▶ [Supplied material]
-.-.-

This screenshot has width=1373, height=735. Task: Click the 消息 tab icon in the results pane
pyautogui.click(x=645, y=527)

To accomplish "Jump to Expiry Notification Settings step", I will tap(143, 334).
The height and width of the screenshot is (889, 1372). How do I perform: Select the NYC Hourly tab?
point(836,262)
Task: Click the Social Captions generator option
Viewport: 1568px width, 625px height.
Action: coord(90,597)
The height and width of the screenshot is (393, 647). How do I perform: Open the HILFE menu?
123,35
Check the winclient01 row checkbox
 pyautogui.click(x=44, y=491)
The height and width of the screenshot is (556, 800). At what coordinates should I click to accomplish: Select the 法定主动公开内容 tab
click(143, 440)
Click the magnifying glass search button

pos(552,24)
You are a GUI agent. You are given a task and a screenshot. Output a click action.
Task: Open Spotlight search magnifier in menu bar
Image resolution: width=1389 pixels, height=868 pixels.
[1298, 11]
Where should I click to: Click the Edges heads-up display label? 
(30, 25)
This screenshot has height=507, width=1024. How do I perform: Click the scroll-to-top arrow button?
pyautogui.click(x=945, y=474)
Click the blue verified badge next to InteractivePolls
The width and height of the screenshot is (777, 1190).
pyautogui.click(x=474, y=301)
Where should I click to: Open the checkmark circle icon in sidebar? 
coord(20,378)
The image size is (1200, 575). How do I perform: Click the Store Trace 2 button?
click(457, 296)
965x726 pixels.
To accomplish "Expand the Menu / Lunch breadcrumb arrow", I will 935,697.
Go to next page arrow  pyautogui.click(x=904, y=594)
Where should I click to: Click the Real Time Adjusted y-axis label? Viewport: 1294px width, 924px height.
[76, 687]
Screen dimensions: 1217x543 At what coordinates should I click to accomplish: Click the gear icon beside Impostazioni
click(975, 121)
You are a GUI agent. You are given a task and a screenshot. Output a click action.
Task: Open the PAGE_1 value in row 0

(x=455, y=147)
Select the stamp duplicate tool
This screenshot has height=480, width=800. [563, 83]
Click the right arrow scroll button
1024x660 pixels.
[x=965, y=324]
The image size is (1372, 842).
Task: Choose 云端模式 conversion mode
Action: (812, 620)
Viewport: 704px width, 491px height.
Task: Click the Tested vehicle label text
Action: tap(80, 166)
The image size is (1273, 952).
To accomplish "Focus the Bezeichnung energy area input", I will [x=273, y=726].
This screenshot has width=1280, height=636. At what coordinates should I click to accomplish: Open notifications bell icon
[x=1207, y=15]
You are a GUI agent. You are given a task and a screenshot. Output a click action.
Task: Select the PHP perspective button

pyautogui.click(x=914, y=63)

-.-.-

▶ [Exercise] Which lines above contain the word "will"? Copy all of them.

▶ [Exercise solution]
To accomplish "Jump to Expiry Notification Settings step", I will tap(143, 334).
To accomplish "Expand the Menu / Lunch breadcrumb arrow", I will 935,697.
To accomplish "Focus the Bezeichnung energy area input", I will [x=273, y=726].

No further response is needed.